Well, the United States Supreme Court final­ly came out with a Code of Conduct for itself.

The 14-page doc­u­ment was released on November 13, 2023, most like­ly as a response to increas­ing calls in the halls of Congress for such a code, in light of recent rev­e­la­tions about poten­tial con­flicts of inter­est among some of the justices.

Immediately after release, some mem­bers of Congress and the press began pok­ing holes in it.

I have read the doc­u­ment. It is divid­ed into “Canons.” I guess “canons” sounds a bit more judi­cial than would “sec­tions” or “arti­cles.” The canons are bro­ken down into sub­sec­tions and sub-sub­sec­tions and not much dif­fer­ent than any state­ment of bylaws would be, just couched in judi­cial-like lan­guage to make it appear more eso­teric than it real­ly is.

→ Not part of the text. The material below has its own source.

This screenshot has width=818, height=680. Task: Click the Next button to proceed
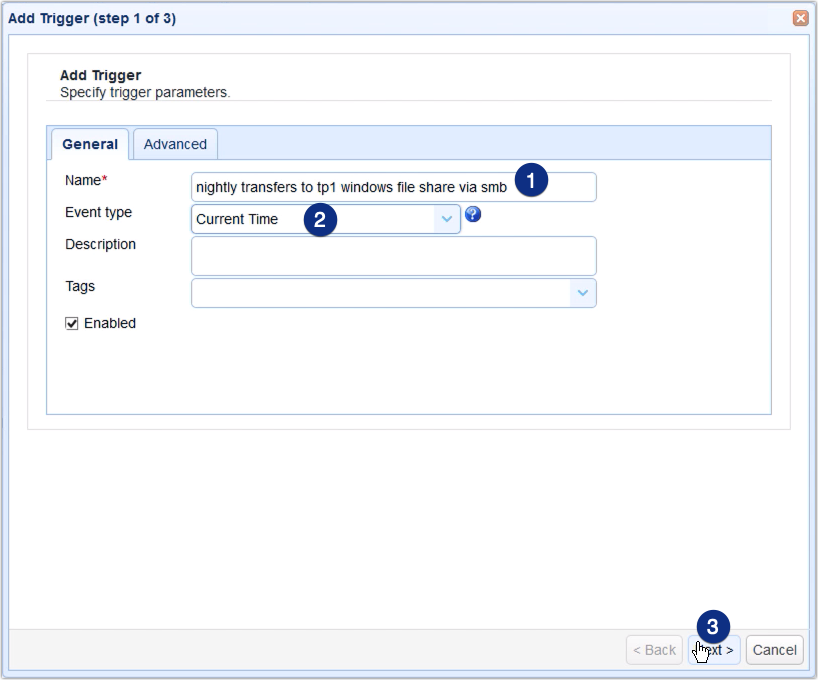point(712,649)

But that’s real­ly all about com­po­si­tion and has noth­ing to do with content.

The most imme­di­ate­ly notice­able thing about the con­tent is that each canon begins with “A Justice Should Uphold” or “A Justice Should Avoid” or “A Justice Should Perform” or “A Justice Should Refrain.”

Based on a very per­func­to­ry study of legalese it would seem far more appro­pri­ate for each can­non to begin with “A Justice shall” or “A jus­tice must.”

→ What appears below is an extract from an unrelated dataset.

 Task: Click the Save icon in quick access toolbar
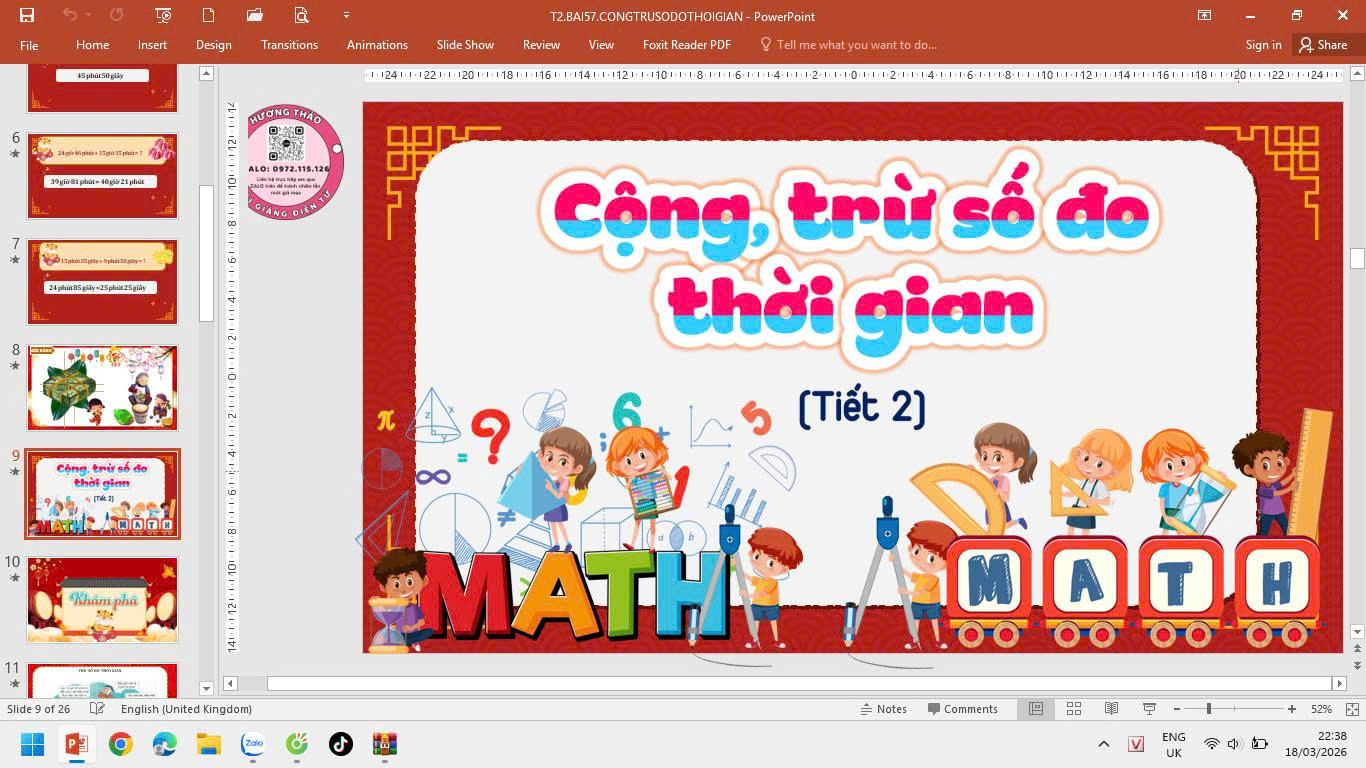27,15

Then the writ­ers (the doc­u­ment was most like­ly writ­ten by some of the court under­lings but is signed by all nine jus­tices so one assumes they sub­scribe to its con­tents) put a thumb on the scale by stat­ing (Canon 3.B(1)) “A Justice is pre­sumed impar­tial and has an oblig­a­tion to sit unless dis­qual­i­fied.” Presumed by whom? Disqualified by whom? In fact, the very next para­graph goes on to stip­u­late when a Justice should dis­qual­i­fy him­self or her­self but gives no clue as to how any­one else might dis­qual­i­fy a justice.

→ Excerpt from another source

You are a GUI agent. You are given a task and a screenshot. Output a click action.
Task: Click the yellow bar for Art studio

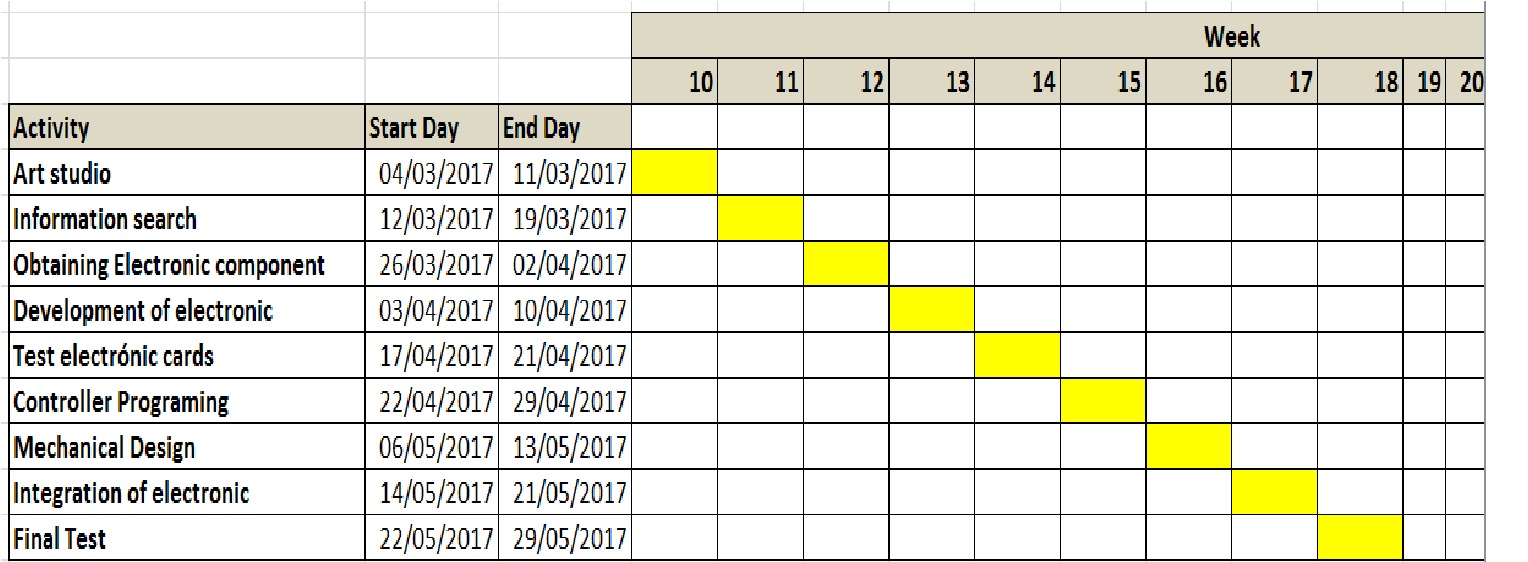click(675, 172)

Another thumb is added to the scale in 3.B(3): “The rule of neces­si­ty may over­ride the rule of dis­qual­i­fi­ca­tion.”  This lit­tle tid­bit appears to be pro­mul­gat­ed on the issue of hav­ing a jus­tice recuse him­self or her­self, leav­ing only eight jus­tices sit­ting and result­ing in what is described in the Commentary attached to the Code as “the fruit­ful inter­change of minds which is indis­pens­able” [quo­ta­tion marks in orig­i­nal].

Canon 4 deals with “extra­ju­di­cial activ­i­ties” of jus­tices.  4.A(e) is espe­cial­ly notable in deal­ing with the “appear­ance of impro­pri­ety.” It states: “Except in unusu­al cir­cum­stances [unde­fined], no such appear­ance will be cre­at­ed when a Justice speaks to a group of stu­dents or any oth­er group asso­ci­at­ed with an edu­ca­tion­al insti­tu­tion, a bar group, a reli­gious group, or a non-par­ti­san schol­ar­ly or cul­tur­al group.”  This seems a bit spu­ri­ous con­sid­er­ing that a good many reli­gious groups are con­stant­ly lit­i­gat­ing issues which often end up before the Supreme Court.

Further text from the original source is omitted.